Any wrong we do to another ultimately diminishes us. This is what I think 
lies behind the Christian commandment to love others as we love ourselves. It 
doesn't mean liking people, or only doing good to those who treat us well, 
but going out of the way to recognise our common bond of humanity.
And I think all of us at some time or another recognise this, don't we? Look 
at the reponse to things like Band Aid, or to September 11th. Unfortunately 
it is often such major disasters that bring it home to us, but surely this is 
what our response is, isn't it, a  recognition that we are intimitely 
connected with the strangers who are the victims of disaster through our 
common humanity?

             'Any man's death diminishes me, because I am involved
             in mankind. And therefore never send to know for whom
             the bell tolls: it tolls for thee.'

I think Pippin's emphasis on the relationship between ourselves and strangers 
is particularly telling. The WW does not cope with strangers well. Perhaps, 
well, probably, for many this is a hangover from the days of Voldemort's 
power. But it is interesting that it is precisely Salazar Slytherin, his 
heir, Voldemort and his followers who are the most anti-stranger (if we take 
Muggle to equal 'stranger'). Dumbledore, however, whom we know JKR means to 
embody goodness, is perhaps the most inclusive character in the series. He 
recognises the common bond.

I'd like to go back to what Dicentra said:

>I'd like to propose the following: good and evil are based on the 
>relationship between weak and strong. If, like Voldemort, you believe 
>that the strong should overpower the weak when it suits them, that's 
>evil. If you believe that the strong should assist the weak, that's 
>good. In other words, predation is evil, nurturing is good.
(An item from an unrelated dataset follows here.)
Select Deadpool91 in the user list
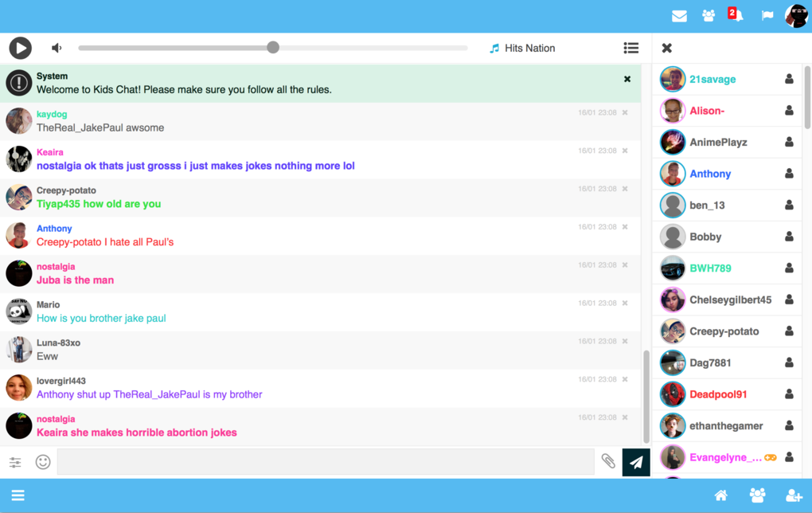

This has come to mind today as well. I find it interesting that both the 
protection of the weak and the treatment of strangers are concepts that 
figure highly in OT morality and law, which makes me think that they are 
indeed closely linked:

             'The Lord careth for the strangers; he defendeth the 
             fatherless and widow: as for the way of the ungodly, 
             he turneth it upside down.'
                                           (Ps 146, v.9)

When the strong exploit the weak they are denying the bond, they imply that 
the weak are less than human, that they do not deserve the same privileges 
that the strong accord to themselves. Hasn't much of the worst evil that 
mankind has perpetrated involved precisely the deliberate de-humanisation of 
others?

So what am I saying? I suppose I want to suggest that love, in the sense of 
the active embracing of our common bond with the rest of humanity, is the 
highest moral good and that it is manifested in our relationships with the 
weak and the stranger. Conversely lack of love is manifested in exploitation 
and predation. In the Potterverse, Dumbledore, in his own strange way, 
represents one and Voldemort the other.